Crushed seeds left after oil extraction from Camelina sativa seed, an oilseed crop used in jet fuel, may boost liver detoxification enzymes nearly fivefold, says a study.
"The seed meal is a promising nutritional supplement because its bioactive ingredients increase the liver's ability to clear foreign chemicals and oxidative products," said Elizabeth Jeffery, a professor at University of Illinois in the US.
"That gives it potential anti-cancer benefit," she emphasised.
"Oilseed crops, including rapeseed, canola, and camelina, contain some of the same bioactive ingredients - namely, glucosinolates and flavonoids - found in broccoli and other cruciferous vegetables and in nearly the same quantities," Jeffery noted.
Because the oil from oilseed crops makes an environmentally friendly biofuel, scientists have hoped to find a green-use for the protein-rich seed meal left after oil extraction.

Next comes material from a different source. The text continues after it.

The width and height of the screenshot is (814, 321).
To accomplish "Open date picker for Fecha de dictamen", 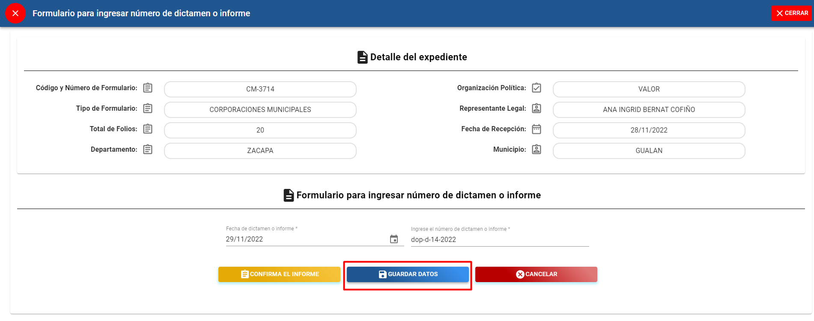I will point(394,239).
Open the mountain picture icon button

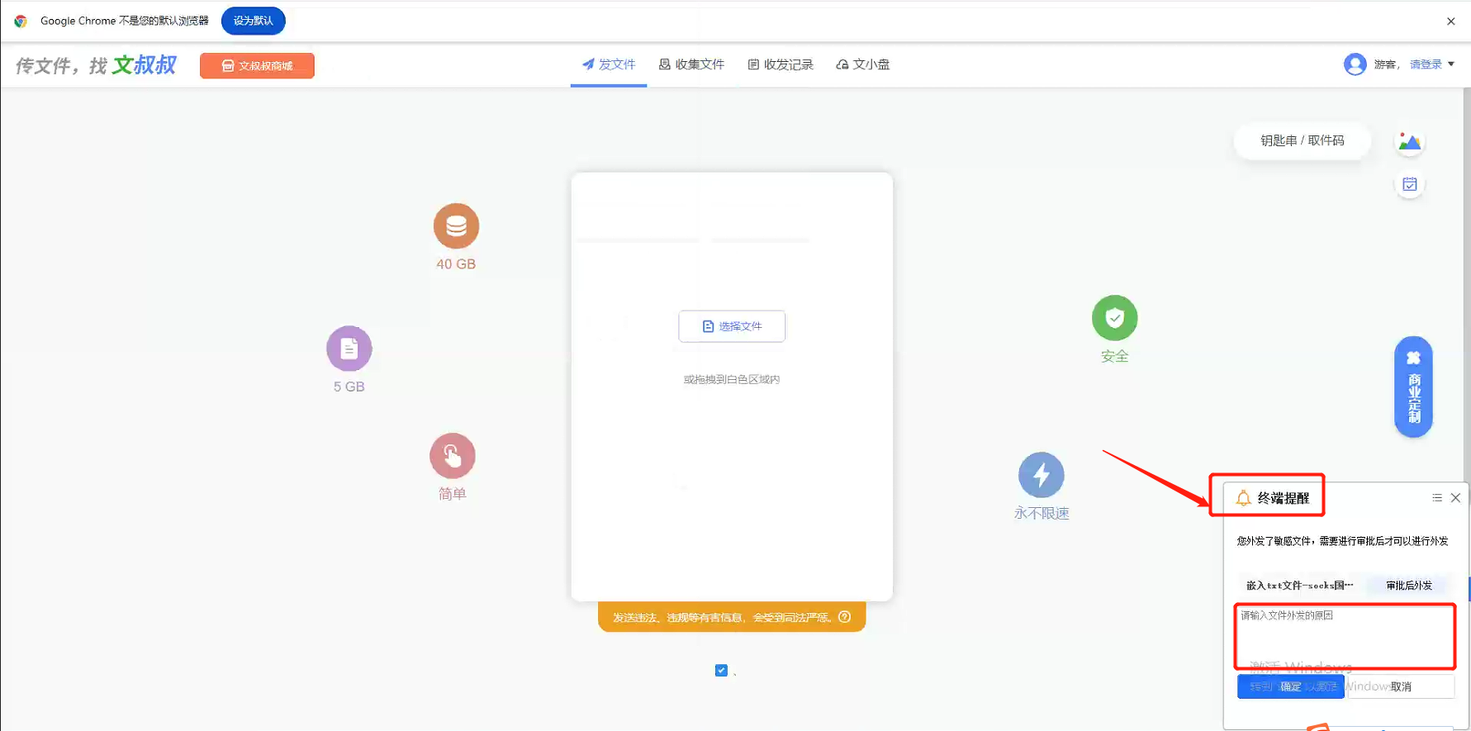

For the study, researchers first isolated four major components - three glucosinolates and the flavonoid quercetin - from Camelina sativa's de-fatted seed meal and then tested these components on mouse liver cells, both individually and together.
They found that all four major camelina bioactives induced the detoxifying liver enzyme NQO1 when they were used alone.
However, when a particular glucosinolate, GSL9, was paired with the flavonoid quercetin, there was a synergistic effect.
"When these two bioactives were combined, induction of the detoxifying liver enzyme increased nearly fivefold," said Nilanjan Das, a postdoctoral student in Jeffery's lab.
In all the experiments, the scientists used sulforaphane, the cancer-protective component of broccoli, as a control because it is known to induce NQO1, the detoxifying enzyme.
The study appeared online in the Journal of Agricultural and Food Chemistry.